I collaborate with Dana Anderson for the Middlebury Social Impact Corps program each summer, where students work with a community partner on a project here in Monterey. We have seen how integrating conflict transformation approaches makes the experiential engagement deeper and more meaningful, not only for the students but also for our partner organizations, and community members themselves—for example, in our recent work with Big Sur Land Trust, Blue Zones of Monterey County, and the Civil Rights Office of Monterey County. Recognizing the productive potential of conflict allows for different forms of impact for students and community members alike.

What has been a memorable experience for you personally?

The moments that are punctuating my experience with conflict transformation are where there’s something that happened that nobody could have predicted. When people come with an open heart and an open mind, it allows for new forms of knowledge and new forms of sharing that didn’t exist before. I always note that we should “pay attention to the tension to set intention.” When we have these moments of reflection, meaningful learning happens. 

We had two facilitated discussions around Israel and Gaza for our graduate fellows where I saw students grappling with complexity and every layer of conflict from the internal to interpersonal to global.

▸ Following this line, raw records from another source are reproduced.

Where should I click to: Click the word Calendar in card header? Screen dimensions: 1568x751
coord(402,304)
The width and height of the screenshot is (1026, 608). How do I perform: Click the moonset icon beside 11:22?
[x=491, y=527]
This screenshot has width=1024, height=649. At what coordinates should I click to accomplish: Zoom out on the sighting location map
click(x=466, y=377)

During one session, we hosted a couple (Israeli wife and Palestinian husband) who shared about their personal lives and their creation of an interfaith school for children. We used this session as an opportunity to workshop curious (vs. persuasive) questions as a CT practice. In a different session, students engaged with a Palestinian man and a Japanese American pastor who discussed the decade-long partnership between a small village in the West Bank and a Methodist church in the Bay Area. In these dialogic spaces, I saw students exploring the emotional components of “conflict analysis” and shifting beyond binary understandings of conflict.

How are faculty integrating conflict transformation into their courses?

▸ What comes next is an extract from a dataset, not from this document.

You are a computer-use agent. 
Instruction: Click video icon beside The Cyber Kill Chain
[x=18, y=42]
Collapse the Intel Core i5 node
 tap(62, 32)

We see so much variety and creativity in how colleagues are integrating these approaches into their work across disciplines. Lida Winfield, who teaches in the College’s dance program, brings a background in restorative justice and has been exploring how conflict is embodied in daily life, how our bodies demonstrate conflict, and how we react when engaging in conflict. She’s been able to connect her professional work and conflict transformation and has also become a facilitator for the Engaged Listening Project, which trains students, faculty, and staff in listening and dialogue.

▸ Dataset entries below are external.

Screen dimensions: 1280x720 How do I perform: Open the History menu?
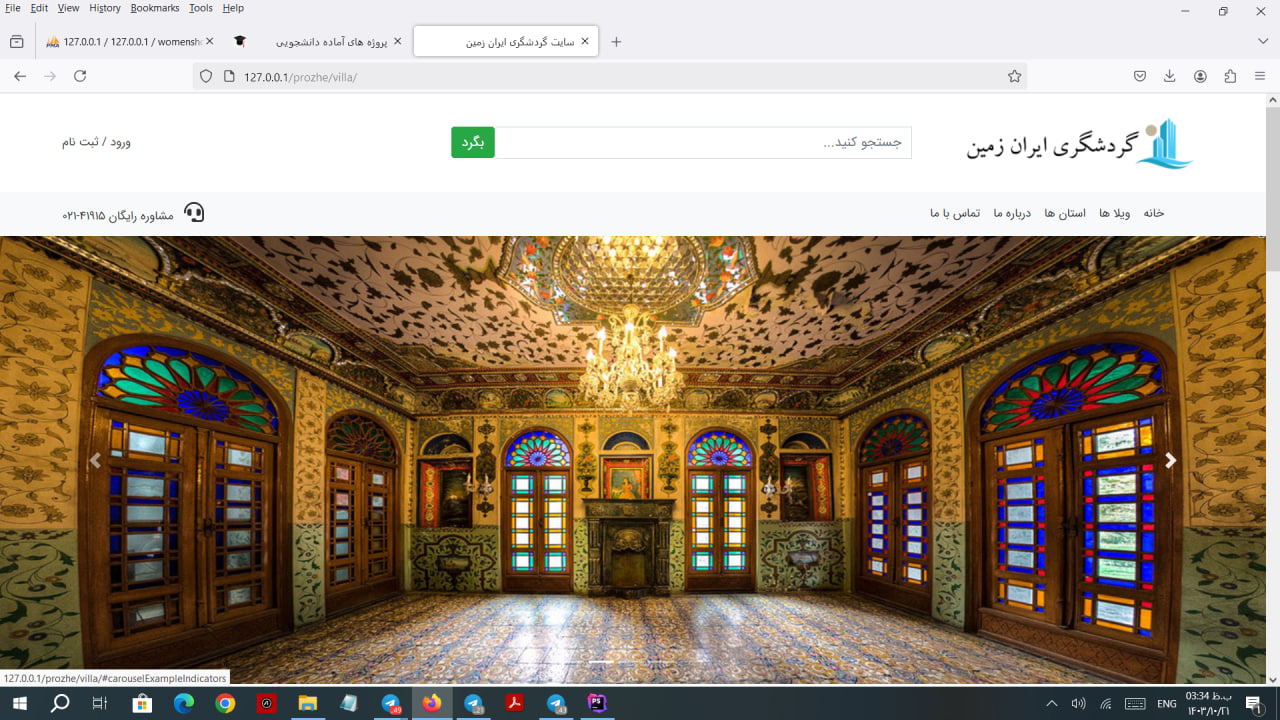pos(104,8)
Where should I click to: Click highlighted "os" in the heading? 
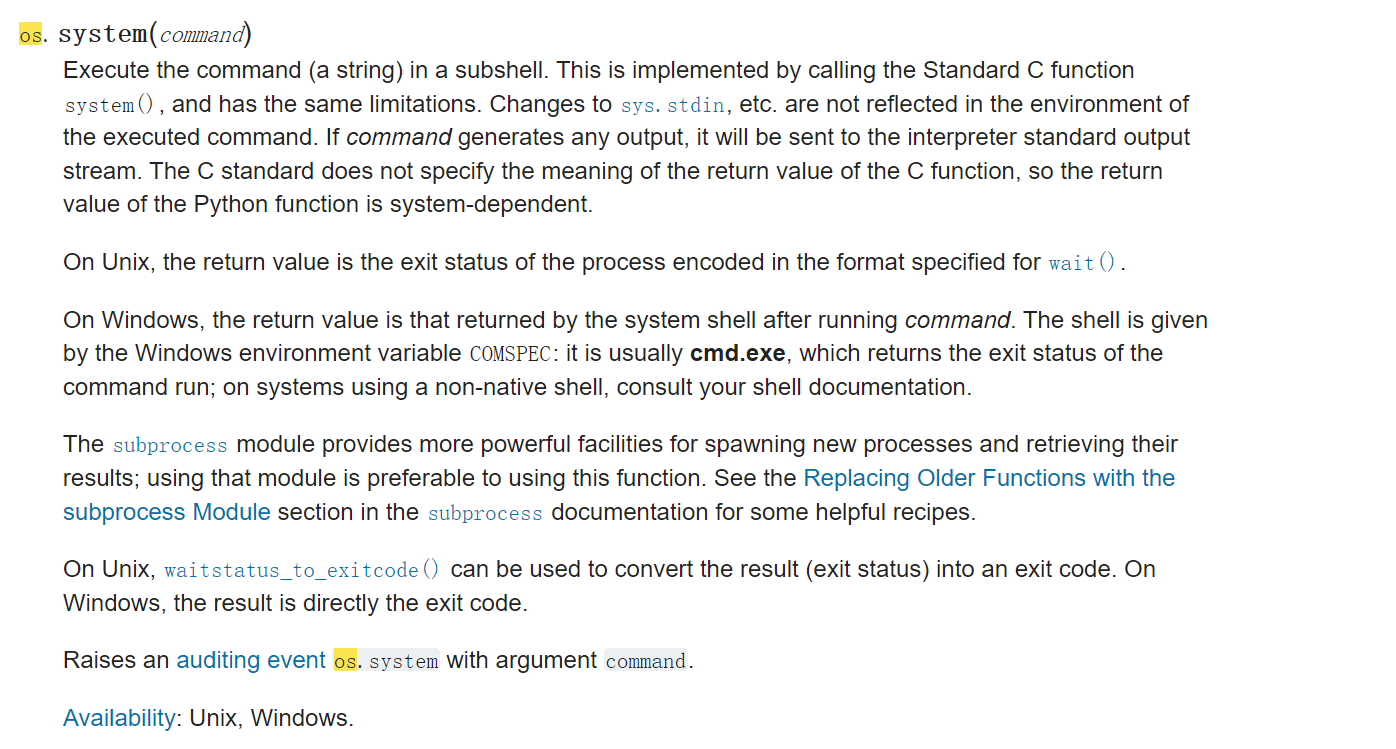coord(31,35)
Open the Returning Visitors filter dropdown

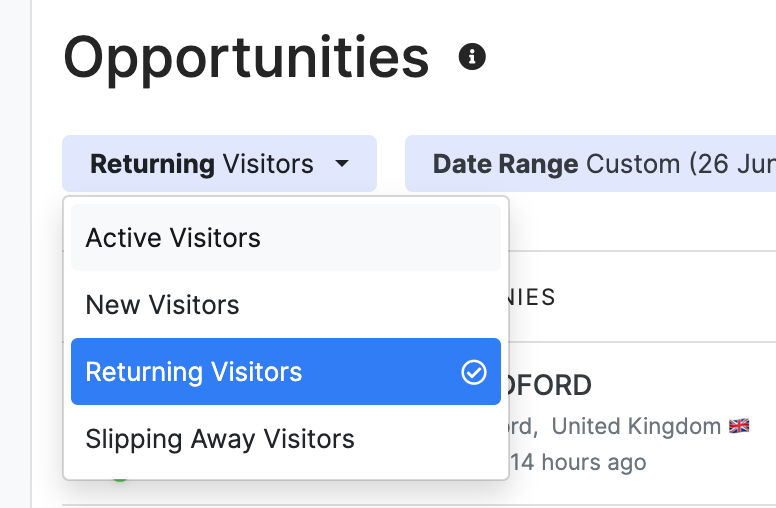[219, 163]
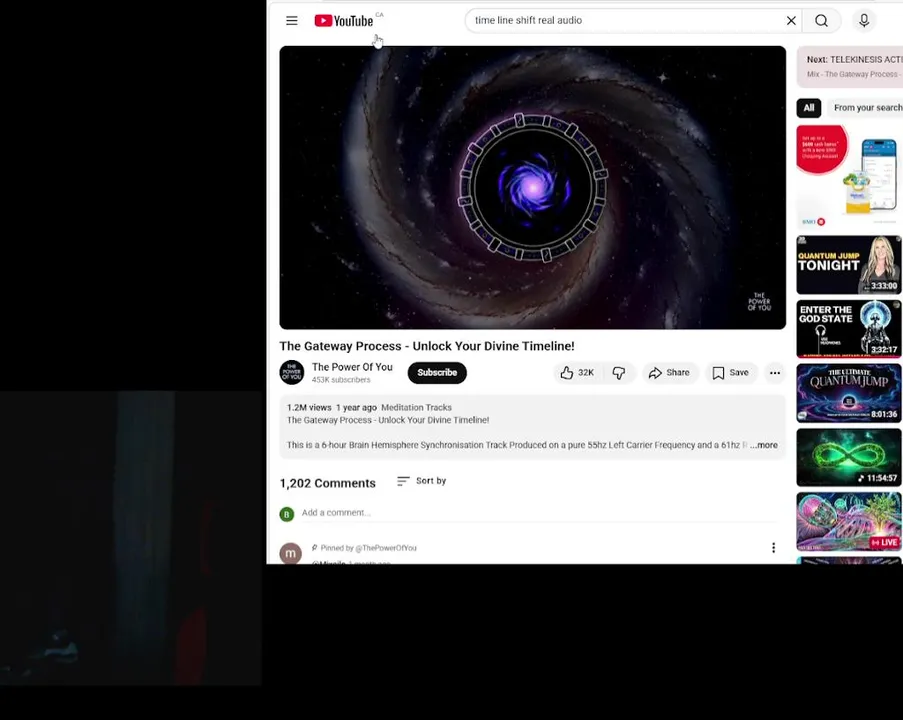The height and width of the screenshot is (720, 903).
Task: Share the Gateway Process video
Action: 669,373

Then at the Middlebury Institute, we have Marie Butcher, who specializes in assisting international students with their oral and written proficiency in English. She has incorporated conflict transformation into her courses using poetry, bringing in guest speakers, and exploring different approaches to teaching English. She also built conflict transformation into an experiential learning course in Costa Rica that she co-led, which explored the UN’s sustainable development goals in action.

Many faculty have found that incorporating new frameworks and readings from conflict transformation into their existing teaching energizes students and enhances their engagement.

What’s next for the initiative?

In the first few years, we have been focused on building a robust infrastructure across Middlebury, integrating coursework, experiential learning opportunities, and partner engagement. We have begun connecting undergraduate and graduate students, faculty, and staff working on conflict transformation across all components of Middlebury. Next, we plan to broaden and deepen our impact through strategic collaborations across higher education and with community partners around the globe. 

For example, we are partnering with George Washington University’s Planet Forward on integrating conflict transformation into their environmental storytelling for change. We will continue to build networks and meaningful opportunities for collaboration through convenings, resource creation, and knowledge sharing. Ultimately, we seek to weave this approach into a holistic Middlebury education and cultivate reciprocal partnerships, collectively envisioning a future full of hope and promise.